Dataset entries:

>>>>

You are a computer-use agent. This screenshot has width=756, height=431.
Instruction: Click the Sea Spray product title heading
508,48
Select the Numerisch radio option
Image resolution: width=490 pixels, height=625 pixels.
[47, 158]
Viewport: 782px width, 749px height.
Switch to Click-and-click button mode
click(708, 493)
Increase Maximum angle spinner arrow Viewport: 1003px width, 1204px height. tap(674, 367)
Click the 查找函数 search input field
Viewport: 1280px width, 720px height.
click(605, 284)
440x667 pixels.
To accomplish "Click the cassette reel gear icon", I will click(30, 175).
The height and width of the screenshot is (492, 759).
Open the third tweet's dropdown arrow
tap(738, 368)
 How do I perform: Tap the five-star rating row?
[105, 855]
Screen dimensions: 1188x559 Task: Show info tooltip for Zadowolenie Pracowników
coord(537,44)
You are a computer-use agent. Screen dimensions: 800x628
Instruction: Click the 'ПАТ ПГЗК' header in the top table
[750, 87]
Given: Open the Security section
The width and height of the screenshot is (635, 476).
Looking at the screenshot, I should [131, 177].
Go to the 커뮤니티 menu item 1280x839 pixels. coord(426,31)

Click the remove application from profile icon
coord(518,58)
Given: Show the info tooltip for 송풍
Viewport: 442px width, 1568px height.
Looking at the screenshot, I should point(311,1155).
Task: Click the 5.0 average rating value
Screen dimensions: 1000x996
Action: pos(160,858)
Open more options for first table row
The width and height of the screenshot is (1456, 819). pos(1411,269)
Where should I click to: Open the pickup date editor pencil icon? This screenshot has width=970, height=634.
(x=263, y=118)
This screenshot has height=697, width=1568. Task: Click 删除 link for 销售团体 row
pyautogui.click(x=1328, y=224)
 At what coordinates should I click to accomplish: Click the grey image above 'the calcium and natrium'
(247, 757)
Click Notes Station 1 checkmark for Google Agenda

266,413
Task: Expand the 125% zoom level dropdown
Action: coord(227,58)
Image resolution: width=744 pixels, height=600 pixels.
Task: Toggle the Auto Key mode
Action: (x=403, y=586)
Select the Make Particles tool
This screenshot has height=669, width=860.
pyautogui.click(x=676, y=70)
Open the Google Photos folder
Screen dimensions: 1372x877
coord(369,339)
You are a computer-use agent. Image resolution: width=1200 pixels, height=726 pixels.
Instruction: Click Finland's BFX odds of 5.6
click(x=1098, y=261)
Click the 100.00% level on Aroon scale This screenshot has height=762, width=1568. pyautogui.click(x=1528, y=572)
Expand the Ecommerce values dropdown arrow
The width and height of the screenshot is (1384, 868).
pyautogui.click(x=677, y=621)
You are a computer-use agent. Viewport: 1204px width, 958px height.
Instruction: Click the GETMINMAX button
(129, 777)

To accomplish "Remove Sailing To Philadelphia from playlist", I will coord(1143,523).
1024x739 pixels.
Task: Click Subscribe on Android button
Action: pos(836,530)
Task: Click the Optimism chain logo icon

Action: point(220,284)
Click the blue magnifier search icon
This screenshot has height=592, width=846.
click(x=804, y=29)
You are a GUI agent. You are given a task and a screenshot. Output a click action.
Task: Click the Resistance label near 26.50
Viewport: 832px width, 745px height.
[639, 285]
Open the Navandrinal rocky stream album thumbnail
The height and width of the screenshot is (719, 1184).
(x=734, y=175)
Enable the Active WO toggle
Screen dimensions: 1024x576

<<<<

| WHAT THE EXERCISE ASKS |
Your task is to find every line above containing the word "computer" and copy it.

| RESULT OF THE TASK |
You are a computer-use agent. This screenshot has width=756, height=431.
You are a computer-use agent. Screen dimensions: 800x628
You are a computer-use agent. Image resolution: width=1200 pixels, height=726 pixels.
You are a computer-use agent. Viewport: 1204px width, 958px height.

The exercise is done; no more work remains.